Pronóstico del partido Argentina vs Argelia (16 de junio de 2026)
El escenario general que proyecto es bastante nítido: Argentina con posesión dominante, ataques largos y acumulación de talento cerca del área; Argelia replegada, buscando que el partido sea estrecho, físico y de pocos errores. El duelo real estará en la paciencia argentina. Si el gol llega temprano, el 2-0 o incluso el 3-0 toman forma. Si Argelia resiste hasta bien entrada la segunda parte, el mercado de goles bajos gana interés.

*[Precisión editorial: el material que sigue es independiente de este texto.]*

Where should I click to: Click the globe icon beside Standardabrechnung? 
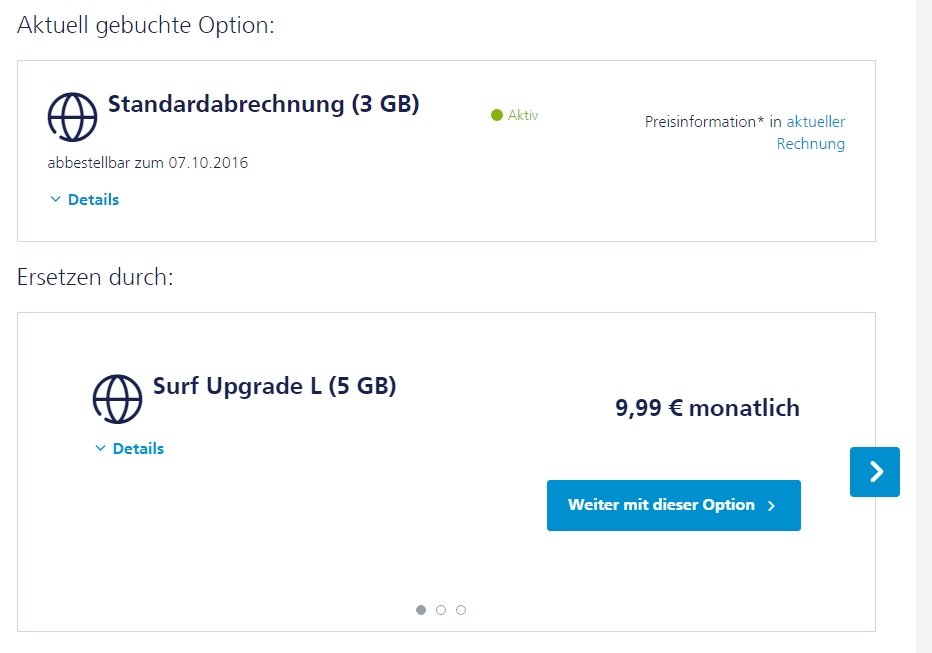[71, 117]
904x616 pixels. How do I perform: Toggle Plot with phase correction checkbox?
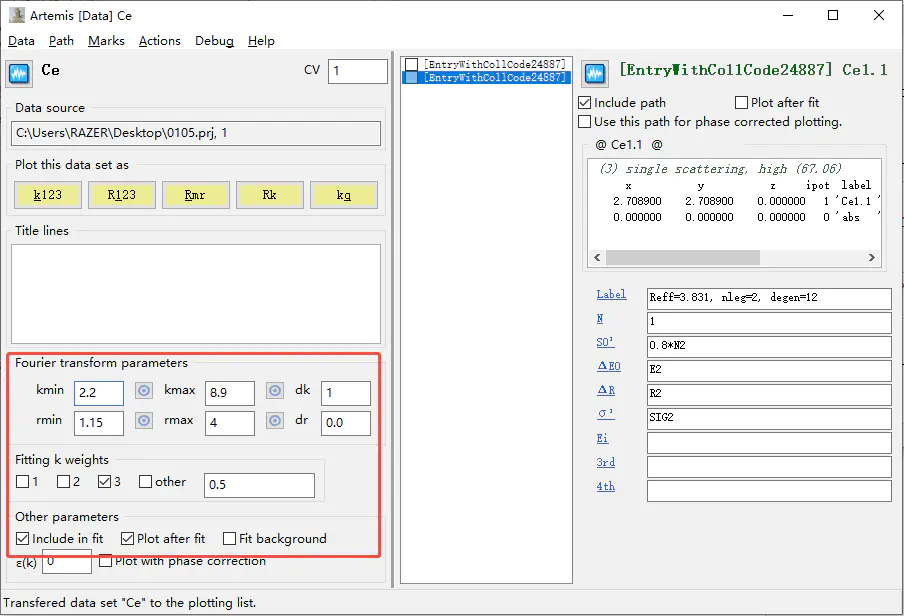106,562
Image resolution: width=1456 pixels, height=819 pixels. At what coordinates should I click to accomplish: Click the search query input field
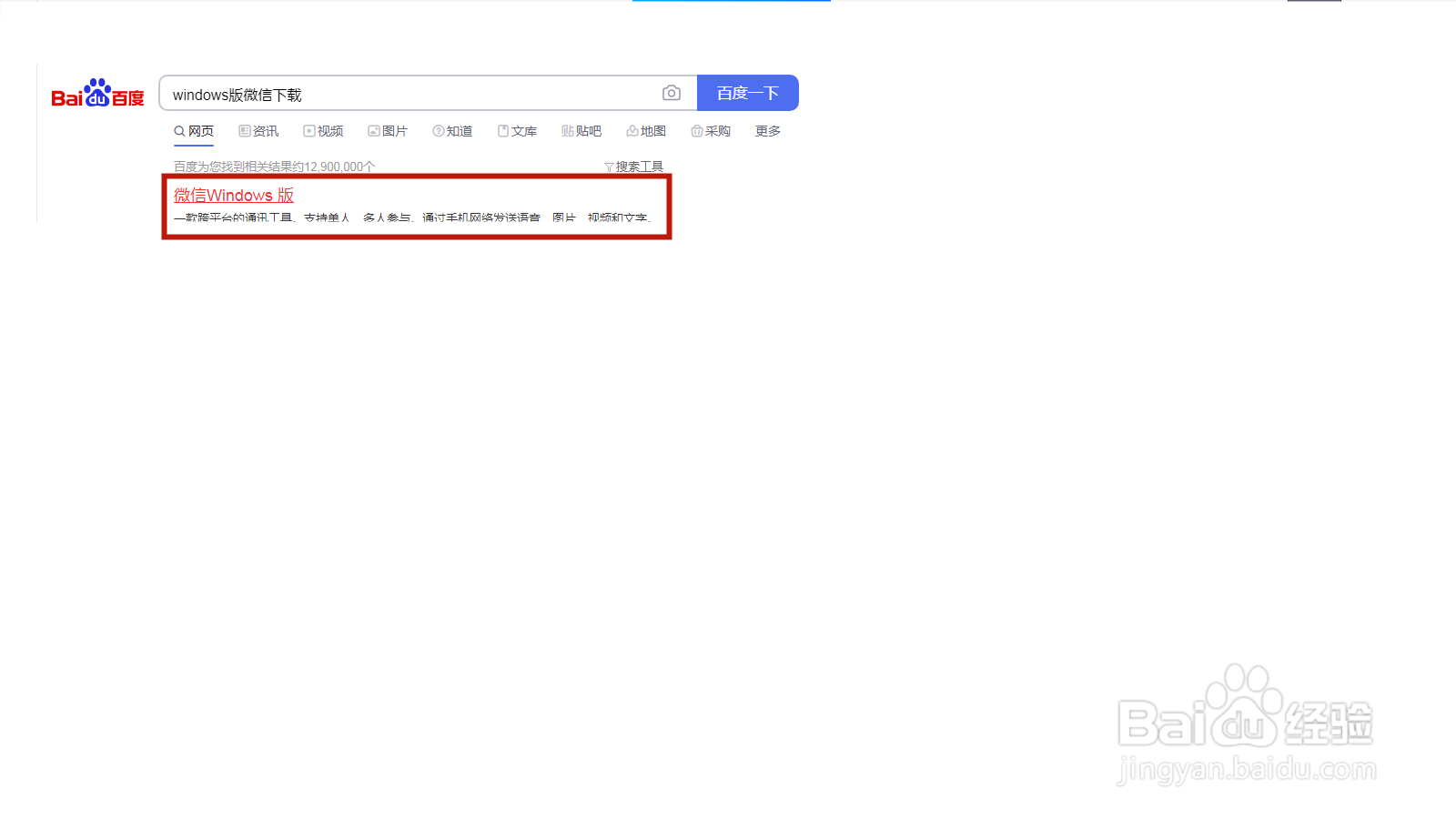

Mis probabilidades aproximadas quedan así: Argentina 72–75%, empate 20–22%, Argelia 8–10%. Encajan con unas cuotas que castigan mucho la sorpresa: el 1,30–1,33 por Argentina refleja una diferencia de plantilla, experiencia y herramientas ofensivas. El empate a 4,40–4,50 paga la resistencia argelina; el 7,00–8,00 por Argelia exige un partido casi perfecto en defensa y una transición letal.
Mi betting pick principal es victoria de Argentina en 1X2. No es una cuota enorme, pero sí la lectura más coherente del cruce. Como pick alternativo, me gusta el menos de 3.0 goles si Argelia consigue imponer su bloque bajo y reducir el ida y vuelta; el mercado de más/menos 2.5 está equilibrado cerca de 1,85, señal de que las casas respetan tanto el poder ofensivo argentino como el posible guion cerrado.
Marcador probable: 2-0 para Argentina. Veo a la campeona vigente golpeando con método, sin necesidad de desordenarse, y a Argelia compitiendo dignamente pero con poco margen para sostener amenaza durante noventa minutos.